Project Packer
How to end the FIFA monopoly.
The 2026 World Cup final is at MetLife Stadium in New Jersey. The cheapest secondary market ticket is over $2,000. There’s no parking at the stadium. The nearest car park is at the American Dream Mall, where a single space costs $225. The normal price is $6. NJ Transit from Penn Station, an 18-mile trip, costs $150 return. The normal fare is $12.90. Only 40,000 tickets per match. No children’s discounts. FIFA’s own Chief Operating Officer called the pricing model a strategy that will have a “chilling effect” on attendance. We’re already seeing empty seats at the group games.
In December, Gianni Infantino created the FIFA Peace Prize and awarded it to Donald Trump. No nomination process. No panel of judges. Trump placed the medal around his own neck. Two months later he started a war with Iran.
At the FIFA Congress in Vancouver, Infantino tried to orchestrate a handshake between the Palestinian Football Association president and his Israeli counterpart, moments after the Palestinian had spent fifteen minutes explaining how Israeli football clubs operate in illegal West Bank settlements. The Palestinian refused. His vice-president told Reuters: “I cannot shake the hand of someone the Israelis have brought to whitewash their fascism and genocide.”
Infantino has changed FIFA’s statutes so that only full terms count toward the three-term limit. He could remain president until 2031. He has overseen the awarding of a World Cup to Qatar, where migrant workers died building stadiums. He has overseen the awarding of the 2034 World Cup to Saudi Arabia, elected unopposed, in a virtual meeting, with all participants applauding. A governance expert described the process as “a shocking illustration of what democracy means in FIFA.”
This is not a corrupt sporting body. This is a political project. The sporting arm of every authoritarian regime on earth, funded by fans who are being gouged, governed by a man who gives peace prizes to warmongers, and protected by a monopoly that has never been seriously challenged.
Until now. Because for the first time in football history, the legal, commercial and structural conditions exist to build a credible competitor. Not a fantasy. Not a pub argument. A viable parallel international competition modelled on the most successful insurgency in sporting history.
The Packer precedent
In 1977, Kerry Packer signed 35 of the world’s best cricketers without the cricket establishment hearing a word. He staged World Series Cricket for two seasons, forced the establishment to capitulate, and permanently transformed the sport. The establishment absorbed his innovations (coloured kits, night cricket, player payments, broadcast-first production) because the alternative was irrelevance.

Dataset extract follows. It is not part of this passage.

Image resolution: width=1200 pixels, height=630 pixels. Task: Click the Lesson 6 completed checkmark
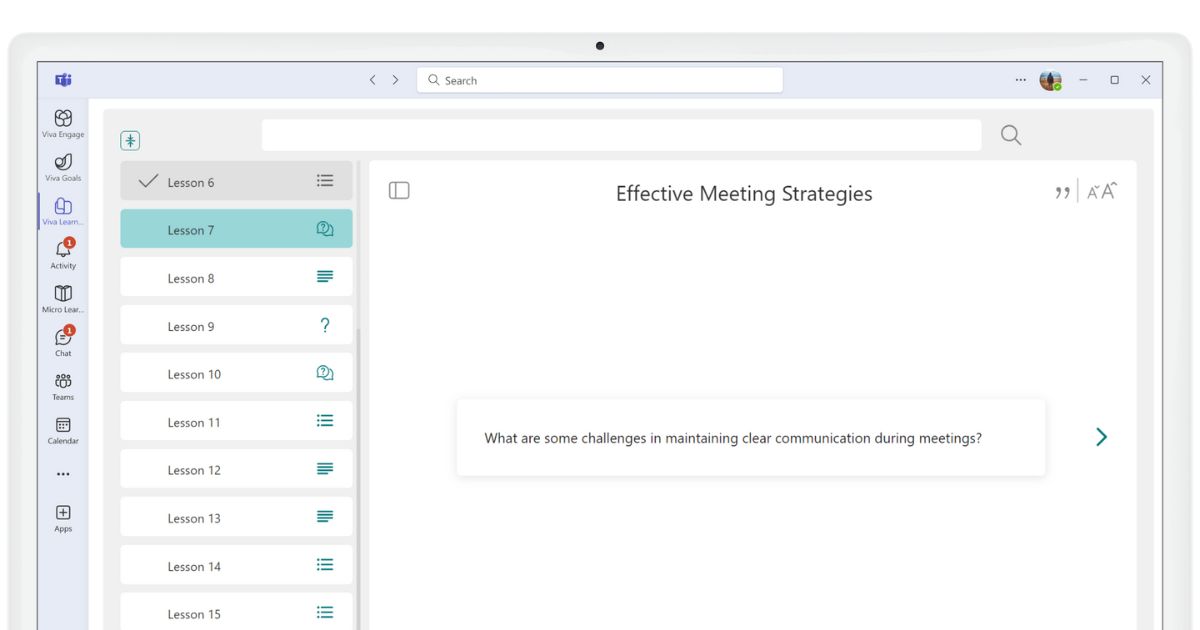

Packer succeeded for one reason that every failed breakaway since has ignored: he signed the labour first, staged the product second, and recruited the institutions last. The European Super League reversed this order. Twelve owners, zero players, announced on a Sunday night and dead by Tuesday. LIV Golf had sovereign capital but no distribution. It bought players and then begged for a broadcast deal. Every failed insurgency in modern sport failed because it started with the institutions or the money and assumed the players would follow. Packer started with the players and let the institutions catch up.
And Packer succeeded for a second reason: he was the distributor. World Series Cricket was not an investment. It was programming for a television network he owned. Every dollar of “loss” was content spend. He didn’t need the establishment to broadcast his product because he was the broadcaster. The funder must be the distributor, or the venture rents legitimacy from the incumbents it is trying to disrupt.
The legal ground has shifted
Three rulings of the Court of Justice of the European Union have fundamentally changed the terrain.
The European Super League ruling (December 2023) established that FIFA and UEFA may operate approval regimes for rival competitions, but only under criteria that are transparent, objective, non-discriminatory and proportionate. The self-executing ban hammer, the threat that killed the Super League in 48 hours, is gone within EU jurisdiction.
The International Skating Union ruling (same day) established that a governing body that is simultaneously a commercial operator cannot use eligibility rules to foreclose rival events. This cracks the Swiss procedural fortress that has protected FIFA for decades.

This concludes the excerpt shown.